Hello. Thank you in advance for your response.
I am working on a project that uses Ray Tune and I’ve noticed slower performance when GPU drivers are recognized by Ray.
I set up two GCP VMs. They are both machine type n1-standard-32 (32 vCPUs, 120 GB memory) with one of the VMs have 4 x NVIDIA Tesla K80 GPUs. Both VMs have a Ubuntu 18.04 base image.
The NVIDIA drivers I installed are Cuda compilation tools, release 10.1, V10.1.243
and libcudnn.so.7.6.5
I used this script to test each VM. Keeping everything else the same, I changed some of the parameters in tune.run().

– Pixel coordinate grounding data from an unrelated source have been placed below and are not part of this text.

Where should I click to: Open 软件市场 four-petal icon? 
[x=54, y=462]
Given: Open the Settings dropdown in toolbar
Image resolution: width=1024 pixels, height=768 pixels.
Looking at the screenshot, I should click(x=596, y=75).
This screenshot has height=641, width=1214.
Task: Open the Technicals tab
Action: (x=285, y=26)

analysis = tune.run( train_mnist, name="exp", scheduler=sched, metric="mean_accuracy", mode="max", stop={ "mean_accuracy": 0.99, "training_iteration": num_training_iterations }, num_samples=64, resources_per_trial={ "cpu": 1, "gpu": 0 }, config={ "threads": 2, "lr": tune.uniform(0.09, 0.1), "momentum": tune.uniform(0.8, 0.9), "hidden": tune.randint(32, 64), })
And I also added a timer.
if __name__ == "__main__": import time start = time.time() tune_mnist(num_training_iterations=50) print(time.time() - start)

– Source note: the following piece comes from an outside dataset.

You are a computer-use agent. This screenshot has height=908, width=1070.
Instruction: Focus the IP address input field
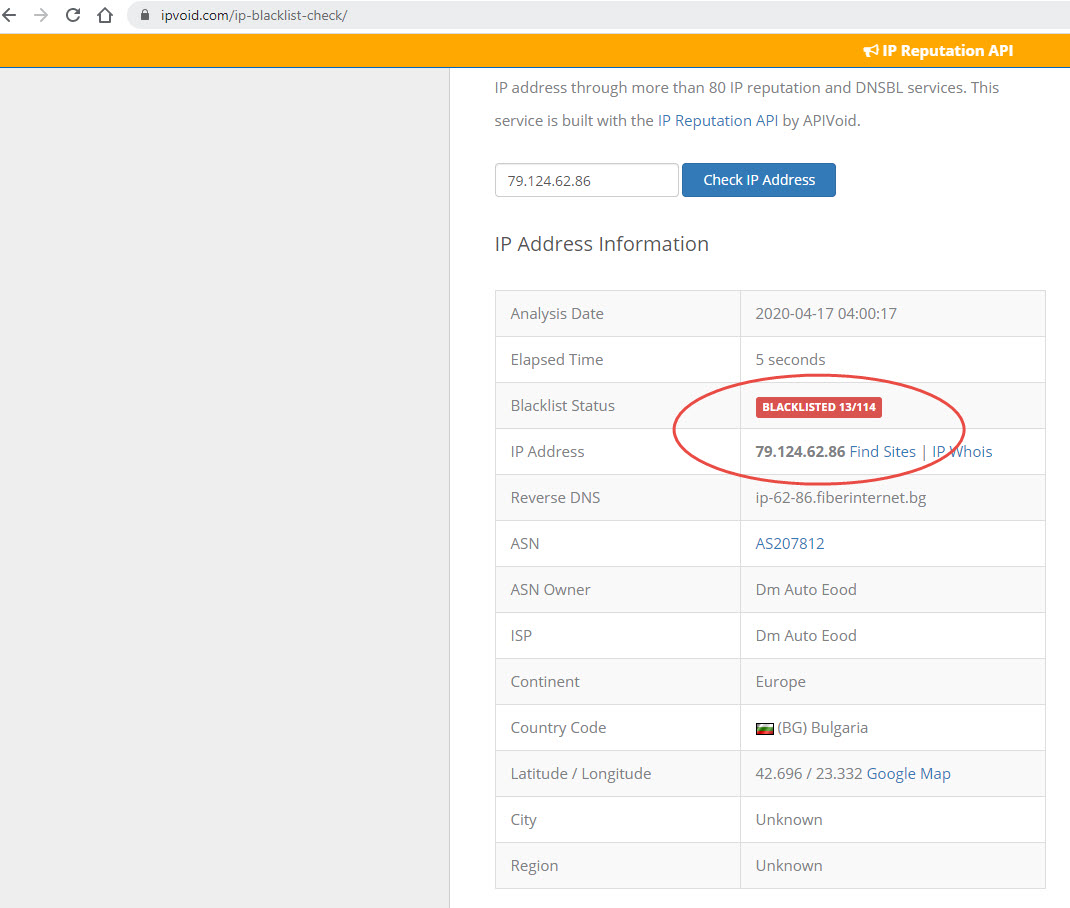coord(586,180)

Using conda, I set up my environment with:
conda create -n ray-env-1_2 tensorflow=2.2 pandas
pip install ray[tune]==1.2
Running the same script in the same environment on each VM resulted in runtimes:
- CPU VM: 83.4s
- GPU VM: 105.7s
I do notice that, despite the conda environment not have a tensorflow that is “GPU compatible”, Ray recognizes the GPUs since it prints out Resources requested: 32/32 CPUs, 0/4 GPUs
I exported each environment’s yaml file and was able to see the environments were exactly the same. I also tried Ray version 1.4 but the runtime was the same.

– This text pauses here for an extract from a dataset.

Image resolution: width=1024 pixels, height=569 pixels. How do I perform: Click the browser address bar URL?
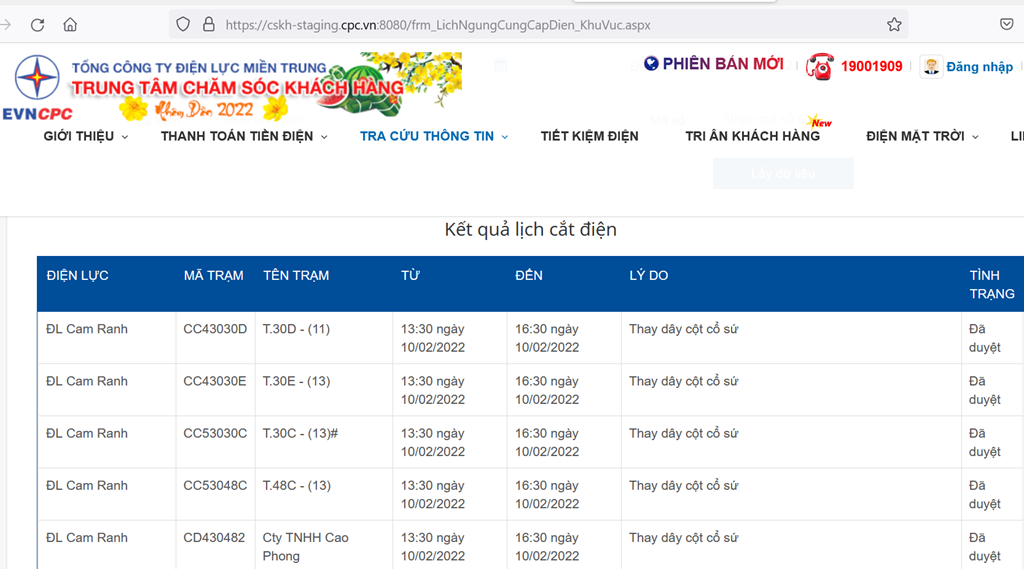437,25
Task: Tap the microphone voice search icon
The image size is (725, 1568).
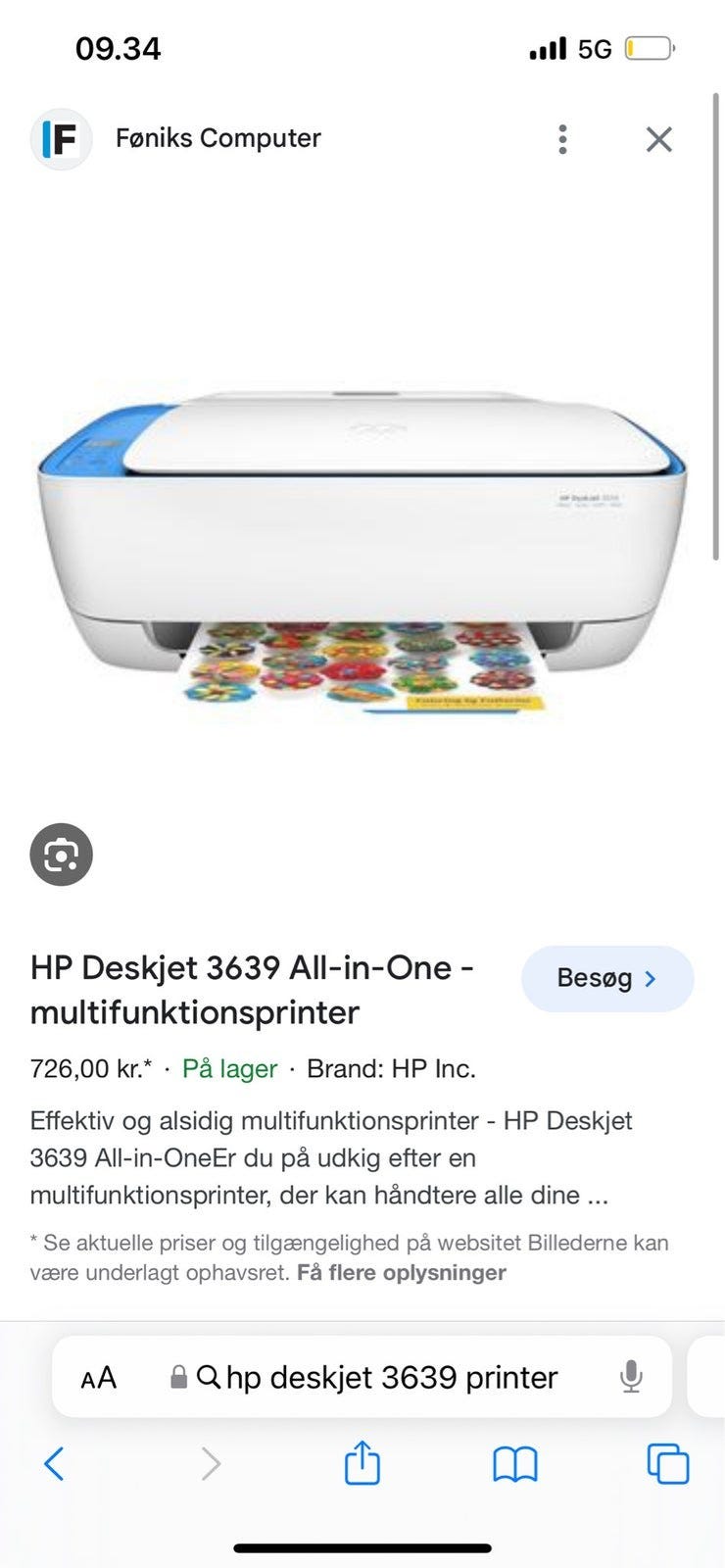Action: point(632,1377)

I then created an environment that could utilize the GPUs. I created a new conda environment with:
conda create -n ray-env-1_2-gpu tensorflow-gpu=2.2 pandas
pip install ray[tune]==1.2
Using the following settings resources_per_trial={"cpu": 1, "gpu": 0}
. New runtime:
- GPU VM: 125.8s
Changing the settings to resources_per_trial={"cpu": 1, "gpu": 1}
. New runtime:
- GPU VM: 344.8s
Noteworthy
- In the conda environment with tensorflow-gpu, I was able to see GPUs with
tf.config.list_physical_devices('GPU')
- If
resources_per_trial={"cpu": 1, "gpu": 0}
, I will see the error messageE tensorflow/stream_executor/cuda/cuda_driver.cc:313] failed call to cuInit: CUDA_ERROR_NO_DEVICE: no CUDA-capable device is detected
. Settingos.environ['CUDA_VISIBLE_DEVICES'] = "0,1,2,3"
does not make a difference to the runtime or the error message. - If
resources_per_trial={"cpu": 1, "gpu": 1}
theCUDA_ERROR_NO_DEVICE
goes away, but the runtime is much slower. - I tried
ray.init(num_gpus=0)
and noticed the GPUs are no longer reported inResources requested: 32/32 CPUs, 0/0 GPUs
, however the runtime is still the same at 125s
I am new to Ray and have been tasked to make performance comparisons between using CPUs and GPUs. However, I can not have confidence in any comparisons I make if there is such a wide range of performance times. Can someone please explain to me what is going on?
I saw here Richard said
setup for the distributed job actually takes quite a long time (25 seconds).
I could theorize that because Ray recognizes the GPUs, it spends additional time distributing jobs. The CPU VM perhaps has better performance because there are no GPUs that would cause Ray to slow down to distribute jobs?
He goes on to say
Obviously, if your training run takes 1 hour, this will not be an issue.
However, I am running experiments for work and I am seeing significant differences that are an issue. Experiments that last 80.5 min using a VM that has GPUs and resources_per_trial={"cpu": 1, "gpu": 0}
versus a VM without any GPUs and a runtime of 54.26 min.
It seems to me that Ray Tune is taking additional steps due to the recognition of GPUs existing. Is there a setting to hide the GPUs so that it may have the same performance as a VM without any GPUs? Is there another way to use Ray Tune and compare a VM with and without GPUs? Any help is appreciated!